On se rue alors vers le bâtiment. On fracasse la porte à la hache, brise les fenêtres sans retenu et s'introduit à l'intérieur. Là, on éventre les canapés et fauteuil, reverse les meubles, détruit les murs à coups de marteau et renverse du soda trouvé dans le frigo un peu partout sur la moquette. Puis, pendant que les autres continuent leurs affaires, Kenta me lance des assiettes en porcelaine, qui se brisent tantôt par ma batte, tantôt parce que je les ratent et qu'elles tombent simplement au sol.

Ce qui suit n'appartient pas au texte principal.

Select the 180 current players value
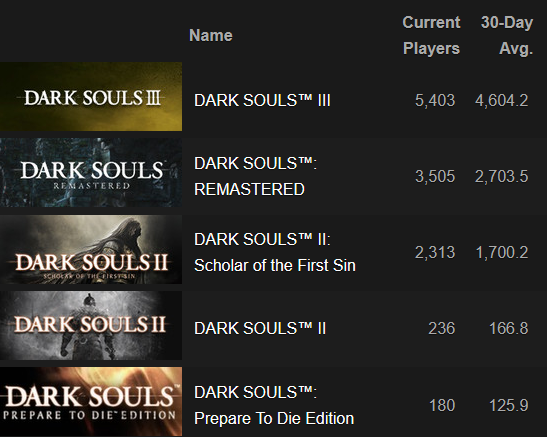This screenshot has width=547, height=437. 442,405
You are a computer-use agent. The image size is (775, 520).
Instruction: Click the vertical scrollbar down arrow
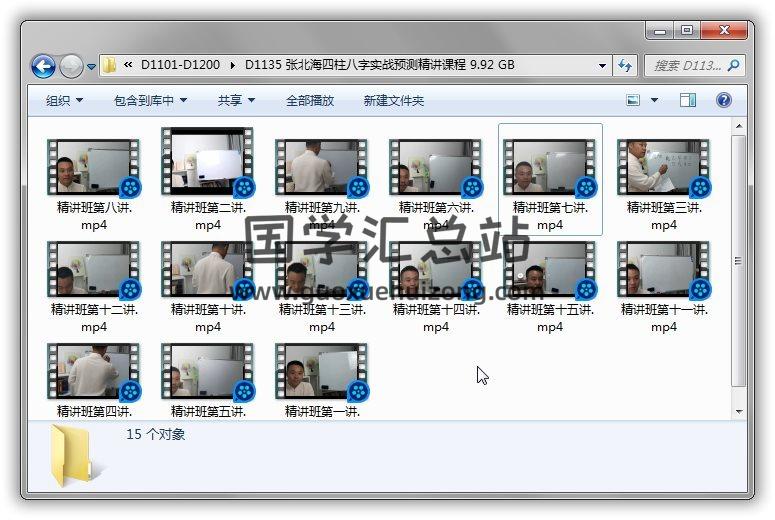pos(739,411)
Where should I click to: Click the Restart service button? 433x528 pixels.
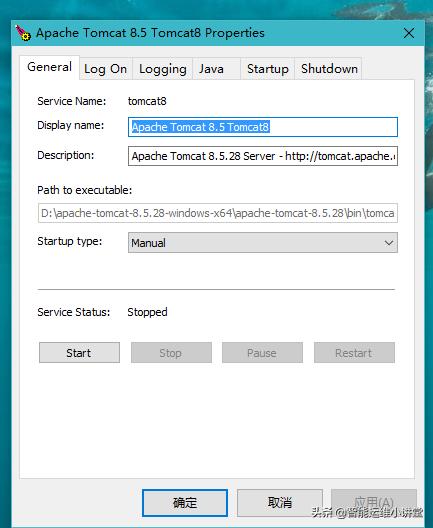point(354,353)
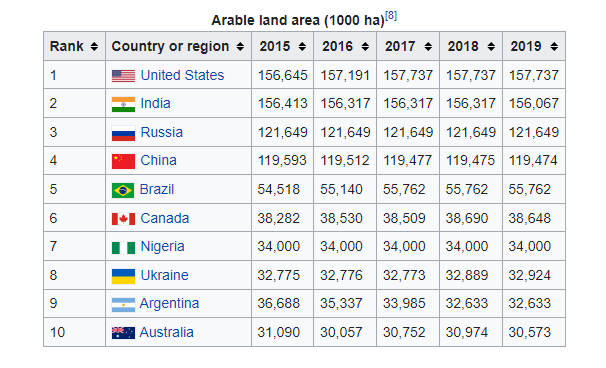Image resolution: width=606 pixels, height=368 pixels.
Task: Click the 2016 column sort arrows
Action: point(365,47)
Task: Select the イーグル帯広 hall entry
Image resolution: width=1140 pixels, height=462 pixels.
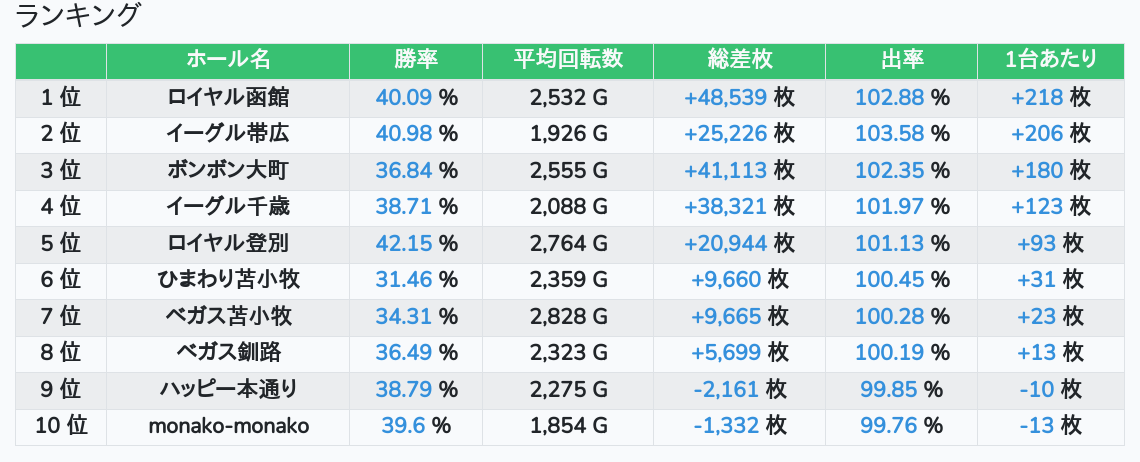Action: [x=228, y=134]
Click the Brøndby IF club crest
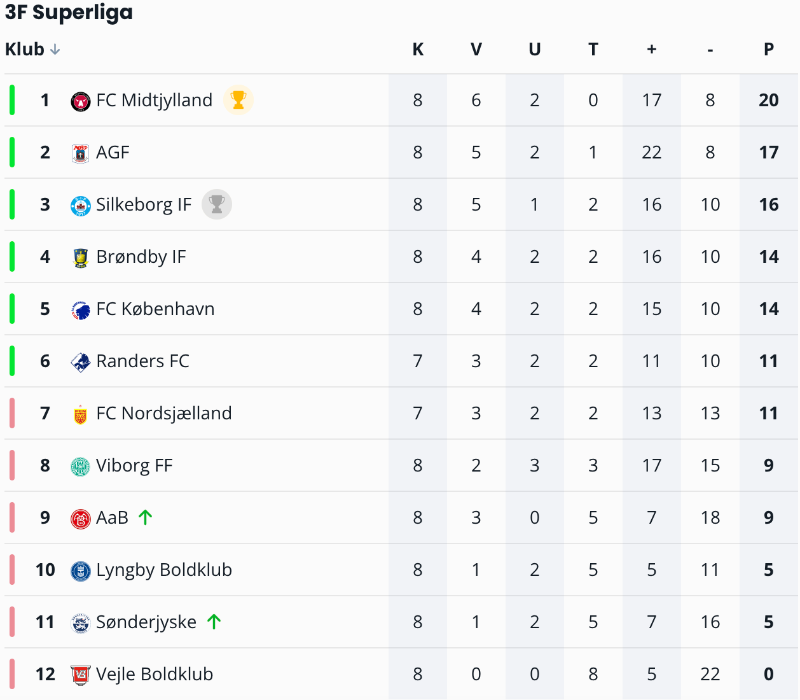 coord(81,257)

Je jette de temps à autre un œil de gauche à droite pour voir s'ils ne font pas trop n'importe quoi. D'un côté, Fiodor brûle des restes d'étagères et Carlos éteint le feu à l'aide d'un extincteur dès qu'il juge que ça se propage trop, Michael et Marcus vident les placards pour remplir leur sacs, Alexei saccage je-ne-sais-quoi à l'étage et Jun sors de la salle de bain avec les toilettes entre les mains...
Quelques minutes plus tard, n'ayant rien de plus à détruire, on s'assied tous sur un canapé pas trop abîmé ( enfin certains sont à terre ) pour fumer une clope. Face à nous, Michael nous fait une démonstration de ses talents de graffeur. N'acceptant pas le fait qu'il soit au centre de l'attention, Carlos prend une bombe à son tour et se met à taguer également.
– À moi, déclaré-je en me levant.
Je saisis une bombe noire et tague par dessus leurs magnifiques dessins colorés un gros "fuck U" accompagné d'un doigt d'honneur. Il y a soudainement un lourd silence et je sens leurs regards pesants sur moi.
– Putain, Shun, tu casses les couilles !
– Ouais tu saoules !
– Pourquoi il faut que tu gaches tout comme ça ?!
– Tu fais tout le temps que de la merde !
– C'était trop beau et t'a mis ta vielle bombe noire par dessus !
– T'écris mal en plus !
– Et le doigt d'honneur n'est même pas bien fait !
Inutile de vous préciser qui dit quoi, ils ne forment qu'une brouhaha d'insulte rabaissantes sur moi sans aucune raison.
– Tout' façon on n'est pas ici pour faire de l'art mais pour niquer une maison, rétorqué-je. Et puis y'a d'autre mur si vous voulez.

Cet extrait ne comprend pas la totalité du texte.